◆ PROMPT ◆
Quote everything from the line containing "Screen dimensions: 723x1568" down to the line containing "(x=123, y=747)", both included, and omit the pictures.

◆ RECORDS FOR THE TASK ◆
■ ■ ■ ■ ■ ■ ■

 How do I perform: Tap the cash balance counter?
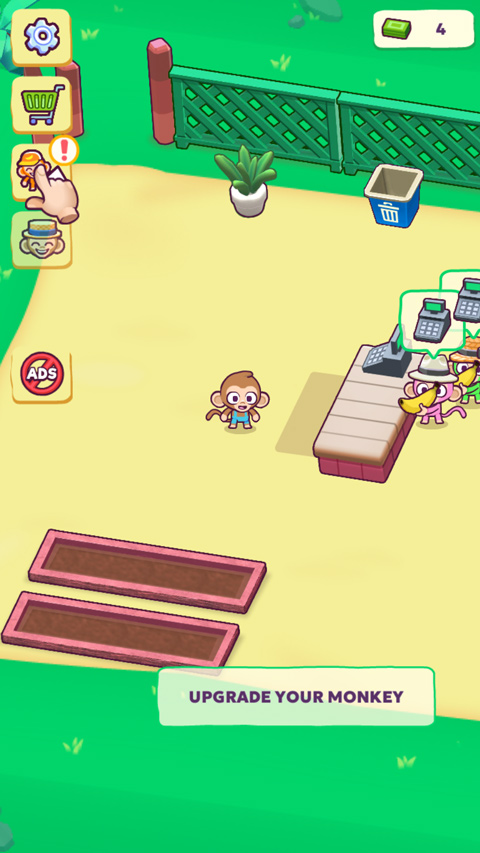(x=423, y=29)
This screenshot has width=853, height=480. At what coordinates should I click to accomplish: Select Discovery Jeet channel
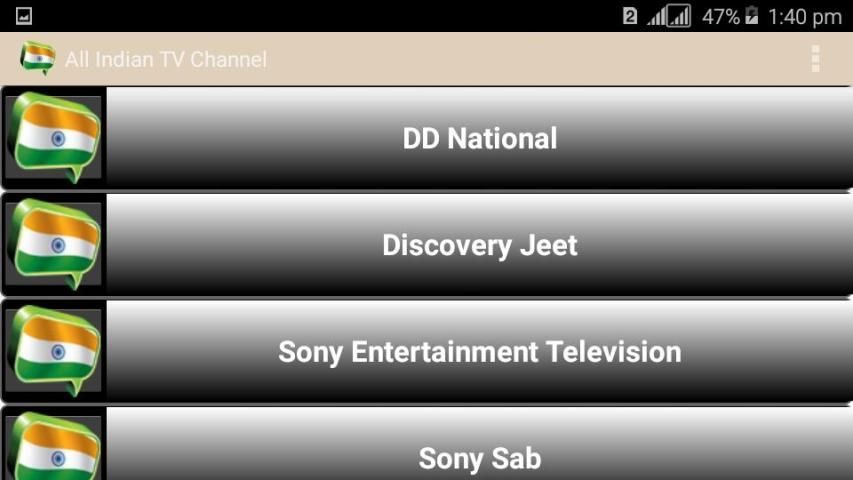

■ ■ ■ ■ ■ ■ ■

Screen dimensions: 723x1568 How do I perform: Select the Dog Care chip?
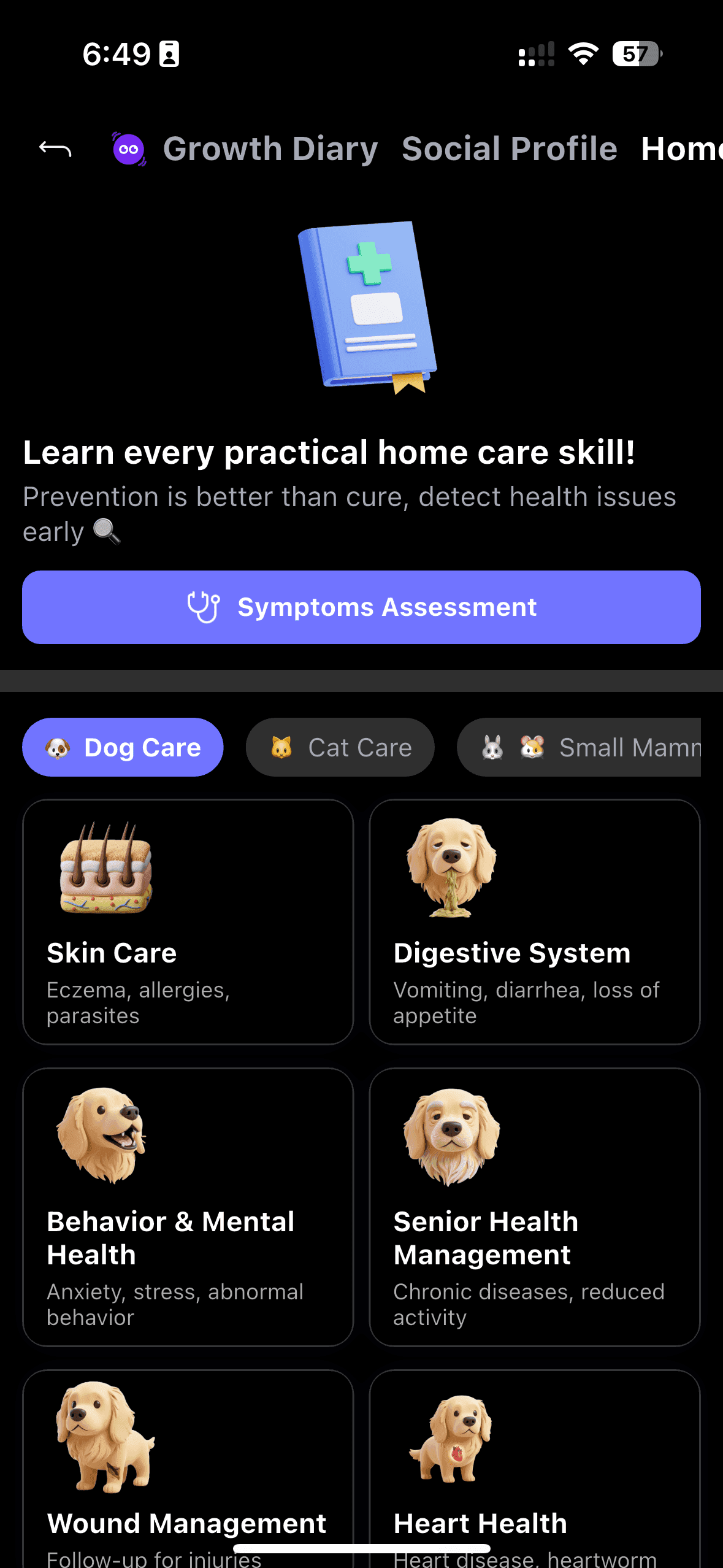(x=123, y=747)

■ ■ ■ ■ ■ ■ ■

◆ RESULT BELOW ◆
Screen dimensions: 723x1568 How do I perform: Select the Dog Care chip?
(x=123, y=747)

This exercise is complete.